● TÂCHES À RÉALISER:
**A)** D'après le texte sur le Crédit Social, qu'est-ce qui cédera la place à la conduite par le raisonnement ?
**B)** Transcrivez à l'identique le passage du texte sur le Crédit Social qui commence aux mots « Le régime créditiste » et s'arrête après les mots « et de l'industrie. ».

● TEXTE À LIRE:
● ● ●

Le régime créditiste de l'attrait donnera à la démocratie son véritable sens, en politique comme en économique. Le citoyen ne marchera pas sous la menace constante de l'amende ou du cachot. La conduite par l'argent cédera la place à la conduite par le raisonnement. La morale, l'hygiène, le sens social redeviendront des moteurs dans la vie. Le prêtre, l'éducateur, le médecin, l'artiste, reprendront, dans l'orientation de l'humanité, le rôle usurpé par le banquier et sa valetaille de la politique et de l'industrie.
Il convenait de donner ces quelques explications. Trop d'observateurs superficiels ou de critiques intéressés ont l'habitude de traiter le Crédit Social de petite réforme monétaire, d'un simple tour de passe-passe financière, qui ne mérite pas de retenir l'attention de gens sérieux.
Le Crédit Social est toute une philosophie de la vie, au moins dans le domaine temporel. C'est ce qui explique le dynamisme qu'il communique à ses adhérents, au grand scandale des esprits constipés par leur jansénisme économique ou par leur orgueil politique.
C'est aussi ce qui explique l'opposition acerbe et jalouse de certaines gens qui tiennent à dominer la masse autrement que par leur compétence ou leur vertu.

● ● ●

● DONNÉES BRUTES:
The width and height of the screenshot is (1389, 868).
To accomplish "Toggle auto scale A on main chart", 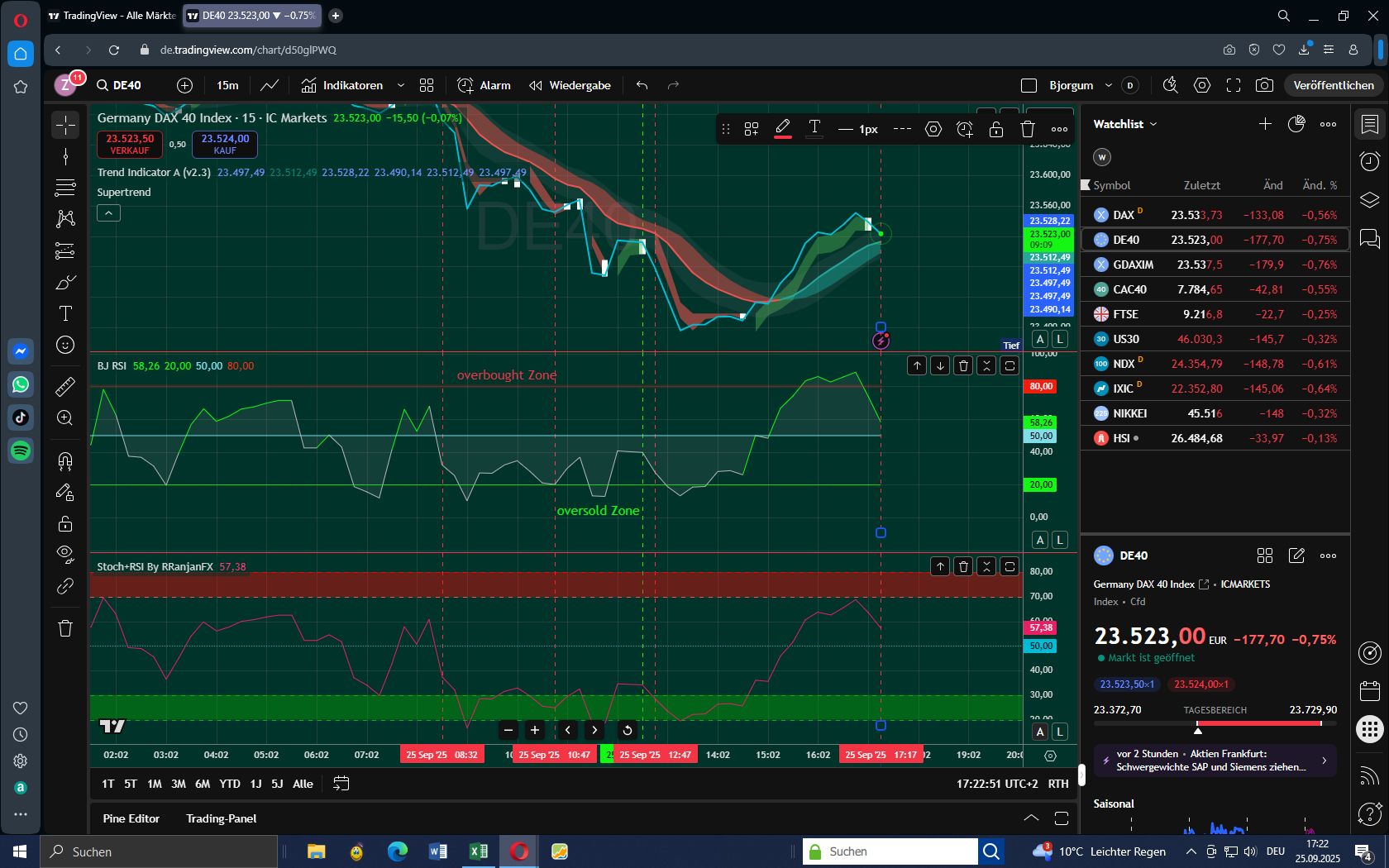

● ● ●

● RÉPONSES AUX TÂCHES:
**A)** La conduite par l'argent.

**B)**
Le régime créditiste de l'attrait donnera à la démocratie son véritable sens, en politique comme en économique. Le citoyen ne marchera pas sous la menace constante de l'amende ou du cachot. La conduite par l'argent cédera la place à la conduite par le raisonnement. La morale, l'hygiène, le sens social redeviendront des moteurs dans la vie. Le prêtre, l'éducateur, le médecin, l'artiste, reprendront, dans l'orientation de l'humanité, le rôle usurpé par le banquier et sa valetaille de la politique et de l'industrie.